Ama şimdi görüyorum ki biz de bu sosyal medyanın çatışmadan beslenen algoritmasına kapıldık. Dost meclisinde sohbete değil elindeki telefona kendini kaptıran, bu çağın sanal kalabalıklar içinde yalnızlığını gizleyenleri gibiyiz.
Oysa biz yalnız değiliz. Masa kalabalık, saha kalabalık, el verecek çok yer var, görmeyi bilene.
Tekil haklı çıkma çabalarımız, ben demiştim diyebilme hırsımız değil kazandıracak olan, “Biz birlikte kazanacağız”ı yüksek sesle ve inanarak söyleyebilmek.
Bundan belki on-on beş ay önce yazmıştım, söylemiştim. Seçim yaklaştığında, tüm medya kanalları ağır bir baskıya uğrayabilir, kapatılır, karartılır. Gazeteciler, aydınlar, kanaat önderleri birer birer gözaltına alınabilir, Mecliste fezleke oylamaları hızlanır, tarikat grupları, besledikleri vakıflar, silahlandırdıkları bekçiler çeşitli olaylarla gündeme taşınıp hatırlatılır, parti binalarına saldırılar olabilir, muhalefet kanadı ayrıştırılmaya çalışılır. İstibdadı damarlarımızda hissederiz. Ama insanın zayıf karnı bildiği değil bilmediğidir. Biliyorsak başımıza gelebilecekleri, bir kibrit çöpü gibi kırılmayı beklemek yerine alev almasından korkulan, ele avuca sığmayan koca bir tomar kav olacağız.
Muhalefetin diğer kanadı, kampanyasında bilmediği yerden vurdu iktidarı: İnsan sevgisinden. Çiçek dallarıyla çıktı savaş uçakları, tanklar ve gemiler içeren kampanyaların karşısına.
Banka önündeki kuyruktan et ve süt kurumu önündekine geçen ve siyatiği sızlayan emekliye “Sizden sonraki nesil değil sadece, siz de yaşayabilin diye” dedi.
İkinci baharın hazzını hatırlattı yaşı kemale erenlere. Gençliğe azarlamadan konuşabilen bir lider sundu, korumalar olmadan ulaşılabilen.

### Toplanan malzeme
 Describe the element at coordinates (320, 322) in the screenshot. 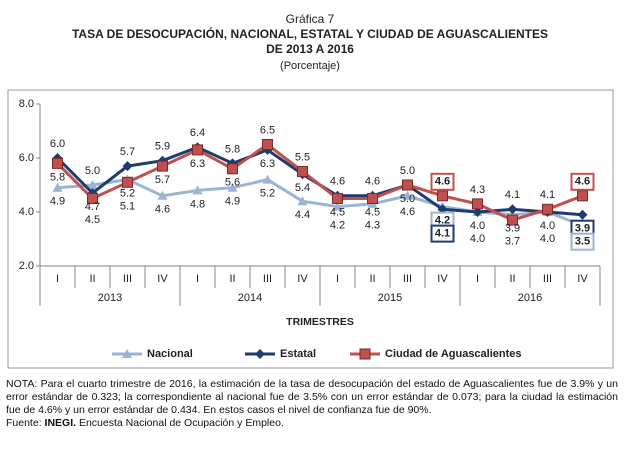

I see `x-axis-title: TRIMESTRES` at that location.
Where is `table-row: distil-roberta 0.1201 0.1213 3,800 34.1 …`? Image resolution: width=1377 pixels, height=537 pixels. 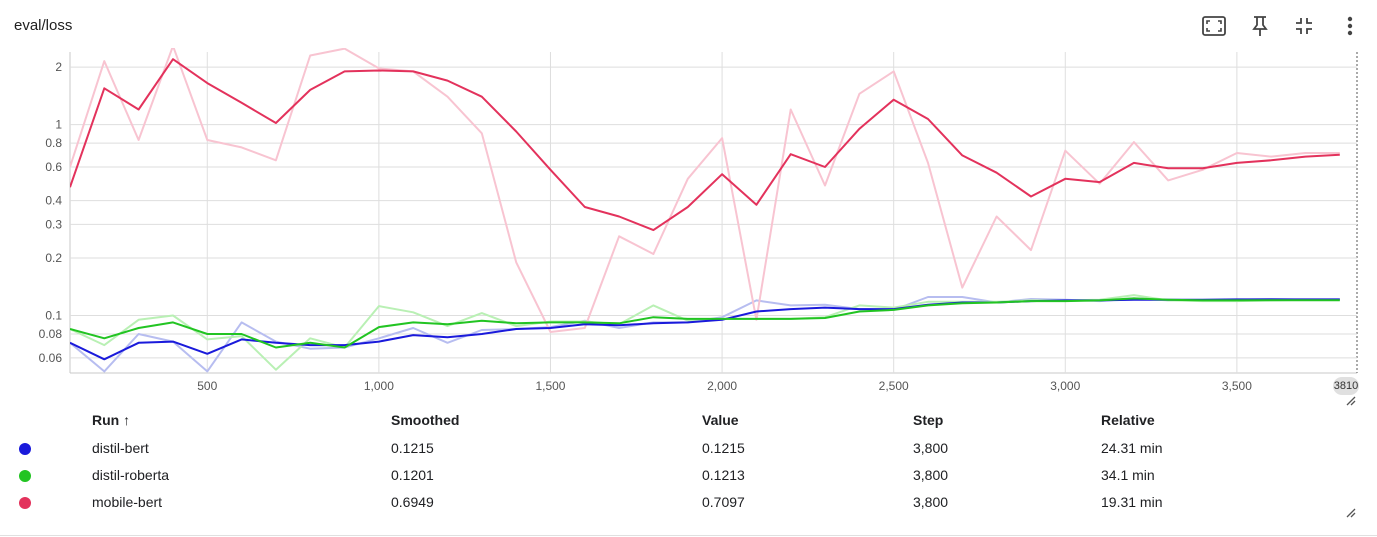 table-row: distil-roberta 0.1201 0.1213 3,800 34.1 … is located at coordinates (650, 474).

### Alıştırma görevleri
a. Muhalefet yazısına göre şu soruları yanıtlar mısın?
(i) Yazar, seçim öncesine dair uyarılarını ne kadar önce yazdığını söylüyor?
(ii) Muhalefetin diğer kanadı iktidarı nereden vurdu?
(iii) Çiçek dallarıyla hangi kampanyaların karşısına çıkıldı?
b. Muhalefet yazısında "Tekil haklı çıkma" sözleriyle başlayıp "tomar kav olacağız." sözleriyle biten kısmı birebir yineler misin?
c. Muhalefet yazısını, gösterilen son cümleden sonrasıyla sürdürür müsün?

### Görevlere göre yanıtlar
a.
(i) Bundan belki on-on beş ay önce.
(ii) İnsan sevgisinden.
(iii) Savaş uçakları, tanklar ve gemiler içeren kampanyaların karşısına.

b.
Tekil haklı çıkma çabalarımız, ben demiştim diyebilme hırsımız değil kazandıracak olan, “Biz birlikte kazanacağız”ı yüksek sesle ve inanarak söyleyebilmek.
Bundan belki on-on beş ay önce yazmıştım, söylemiştim. Seçim yaklaştığında, tüm medya kanalları ağır bir baskıya uğrayabilir, kapatılır, karartılır. Gazeteciler, aydınlar, kanaat önderleri birer birer gözaltına alınabilir, Mecliste fezleke oylamaları hızlanır, tarikat grupları, besledikleri vakıflar, silahlandırdıkları bekçiler çeşitli olaylarla gündeme taşınıp hatırlatılır, parti binalarına saldırılar olabilir, muhalefet kanadı ayrıştırılmaya çalışılır. İstibdadı damarlarımızda hissederiz. Ama insanın zayıf karnı bildiği değil bilmediğidir. Biliyorsak başımıza gelebilecekleri, bir kibrit çöpü gibi kırılmayı beklemek yerine alev almasından korkulan, ele avuca sığmayan koca bir tomar kav olacağız.

c.
Biz de bilmedikleri yerden geliriz. Eleştirelliğimizin sertliğine mi güveniyor bu iktidar? İktidara yönelttiğimizin onda biri eleştiriyi birbirimize ortada söylesek zaten toparlanmaya vakit kalmaz diye mi umuyorlar? İnce’nin sözleri gündemimizden çalar mı sanıyorlar? Geçiniz bayım, önümüze dizdiğiniz barikat ve kalkanları aşarken gösterdiğimiz sertlikte birleşiyoruz, ateşte yürütseniz, geçmişte birlikte yürüdüğümüz yollarda nasır tutmuş tabanlarımız yanmaz öyle kolay. Senden yana savrulacağını bilsek, saçlarımızı kökünden keseriz. Biz icabında bir günde tüm yaralarımızı iyi eder, dizlerimizin tozunu bile silkelemeden koşuya devam ederiz.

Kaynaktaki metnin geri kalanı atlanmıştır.